Chile es un país donde se obedece la Ley, donde la gente no suele expresar constantemente su malestar y se siente representada por su clase dirigencial. Al menos estas eran algunas de las afirmaciones que se tenían sobre un país que sobrevivió a 17 años de una feroz dictadura militar y que logró una transición ordenada y eficiente. Los gobiernos de centro izquierda, a veces llamados la “izquierda buena” en contraste con las experiencias vinculadas al proyecto bolivariano, llevaron a cabo un proceso de mejora de las condiciones de vida de millones de chilenos sin alterar el modelo. Un modelo marcado por la precariedad laboral, la concentración política y económica, la segregación socioterritorial y una incremental sensación de malestar frente a la desigualdad.
Por más de dos décadas, la incipiente clase media chilena creyó que el sistema privado de pensiones generaría una pensión digna, que el sistema público de salud mejoraría, que la distribución del ingreso tendería a cambiar. En fin, que gracias a su esfuerzo cotidiano, sería posible construir un país mejor cuyos beneficios también les llegarían. Se trataba, además, de un esfuerzo cada día más individual, lo cual fue aumentando los niveles de desconfianza, disminuyendo la participación electoral y generando una perversa bicicleta de endeudamiento.

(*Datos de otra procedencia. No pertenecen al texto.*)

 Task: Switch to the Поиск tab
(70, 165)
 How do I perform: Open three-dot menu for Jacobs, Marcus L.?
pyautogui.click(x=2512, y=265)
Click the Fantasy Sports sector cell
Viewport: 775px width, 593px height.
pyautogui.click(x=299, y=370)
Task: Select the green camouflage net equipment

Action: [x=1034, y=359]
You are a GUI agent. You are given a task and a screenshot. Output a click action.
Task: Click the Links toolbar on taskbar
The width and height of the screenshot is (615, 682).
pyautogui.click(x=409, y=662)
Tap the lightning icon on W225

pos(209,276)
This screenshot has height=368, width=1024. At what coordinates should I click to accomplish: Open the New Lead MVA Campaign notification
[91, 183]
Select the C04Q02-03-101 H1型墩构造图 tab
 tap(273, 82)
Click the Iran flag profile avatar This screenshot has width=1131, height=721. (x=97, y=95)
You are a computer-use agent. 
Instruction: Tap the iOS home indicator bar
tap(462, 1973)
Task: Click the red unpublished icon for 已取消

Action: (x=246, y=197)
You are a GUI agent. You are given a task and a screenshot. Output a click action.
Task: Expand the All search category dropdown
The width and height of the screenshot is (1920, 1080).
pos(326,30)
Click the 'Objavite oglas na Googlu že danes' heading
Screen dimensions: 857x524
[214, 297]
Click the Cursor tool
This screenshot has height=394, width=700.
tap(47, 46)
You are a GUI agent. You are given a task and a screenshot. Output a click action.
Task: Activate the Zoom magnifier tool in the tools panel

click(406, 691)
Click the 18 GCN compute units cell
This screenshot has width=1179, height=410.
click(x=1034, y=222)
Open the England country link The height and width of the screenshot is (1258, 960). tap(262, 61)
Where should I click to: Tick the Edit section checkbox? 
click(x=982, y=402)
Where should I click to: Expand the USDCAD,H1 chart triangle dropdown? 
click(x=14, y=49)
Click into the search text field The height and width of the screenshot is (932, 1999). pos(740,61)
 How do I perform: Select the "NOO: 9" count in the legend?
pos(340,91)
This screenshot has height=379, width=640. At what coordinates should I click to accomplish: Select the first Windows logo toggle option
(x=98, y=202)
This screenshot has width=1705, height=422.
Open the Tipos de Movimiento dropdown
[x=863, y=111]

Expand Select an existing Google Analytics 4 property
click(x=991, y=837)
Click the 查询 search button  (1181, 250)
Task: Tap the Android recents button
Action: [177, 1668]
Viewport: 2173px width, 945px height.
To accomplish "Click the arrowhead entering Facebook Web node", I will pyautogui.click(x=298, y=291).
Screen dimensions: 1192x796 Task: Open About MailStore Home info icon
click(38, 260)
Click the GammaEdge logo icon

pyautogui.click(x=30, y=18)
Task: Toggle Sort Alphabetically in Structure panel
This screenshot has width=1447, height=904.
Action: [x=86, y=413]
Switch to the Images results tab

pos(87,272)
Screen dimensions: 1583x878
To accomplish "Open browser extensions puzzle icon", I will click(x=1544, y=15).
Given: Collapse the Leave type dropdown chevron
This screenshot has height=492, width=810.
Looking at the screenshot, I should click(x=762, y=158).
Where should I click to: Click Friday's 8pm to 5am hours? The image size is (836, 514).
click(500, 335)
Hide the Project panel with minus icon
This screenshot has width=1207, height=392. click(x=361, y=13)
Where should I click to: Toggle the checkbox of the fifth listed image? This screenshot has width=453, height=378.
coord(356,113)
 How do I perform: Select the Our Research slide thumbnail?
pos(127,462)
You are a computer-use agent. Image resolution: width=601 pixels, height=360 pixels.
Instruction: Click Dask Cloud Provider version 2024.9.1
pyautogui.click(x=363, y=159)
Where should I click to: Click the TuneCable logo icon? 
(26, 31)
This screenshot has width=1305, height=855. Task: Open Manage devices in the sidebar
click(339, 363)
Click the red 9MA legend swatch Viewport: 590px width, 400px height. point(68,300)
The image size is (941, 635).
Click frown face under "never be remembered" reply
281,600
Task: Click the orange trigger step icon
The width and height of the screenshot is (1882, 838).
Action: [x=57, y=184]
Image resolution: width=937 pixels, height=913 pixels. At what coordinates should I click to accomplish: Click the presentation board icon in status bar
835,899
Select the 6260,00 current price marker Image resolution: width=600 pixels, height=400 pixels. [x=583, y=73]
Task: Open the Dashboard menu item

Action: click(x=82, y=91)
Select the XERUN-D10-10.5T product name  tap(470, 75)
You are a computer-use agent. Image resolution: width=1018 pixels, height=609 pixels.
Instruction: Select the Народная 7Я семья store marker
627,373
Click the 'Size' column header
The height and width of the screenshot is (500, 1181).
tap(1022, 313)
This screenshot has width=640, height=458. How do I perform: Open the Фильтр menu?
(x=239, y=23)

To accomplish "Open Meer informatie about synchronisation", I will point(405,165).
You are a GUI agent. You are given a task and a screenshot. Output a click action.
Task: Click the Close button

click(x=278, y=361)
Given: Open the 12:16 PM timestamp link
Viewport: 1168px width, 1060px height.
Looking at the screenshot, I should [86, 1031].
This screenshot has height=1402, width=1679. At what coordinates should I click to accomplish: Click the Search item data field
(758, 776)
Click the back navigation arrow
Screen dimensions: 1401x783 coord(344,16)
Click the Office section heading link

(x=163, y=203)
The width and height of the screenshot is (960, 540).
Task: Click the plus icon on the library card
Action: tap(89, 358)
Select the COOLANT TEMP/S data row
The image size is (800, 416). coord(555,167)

Chile era el jaguar de América Latina y sus logros lo colocaban en las ligas mayores. América Latina parecía un continente ajeno, desordenado, violento e incluso inestable, del cual no se sentía parte. Sus similares eran Dinamarca, Noruega y Finlandia. Su clase política también era envidiada, por la estabilidad y la congruencia en métodos y propuestas. De 1990 al 2018 han gobernado dos coaliciones, y en los últimos 13 años, dos presidentes (Bachelet- Piñera- Bachelet- Piñera), lo cual, además de evidenciar la limitada renovación política, también reforzó la concentración del poder.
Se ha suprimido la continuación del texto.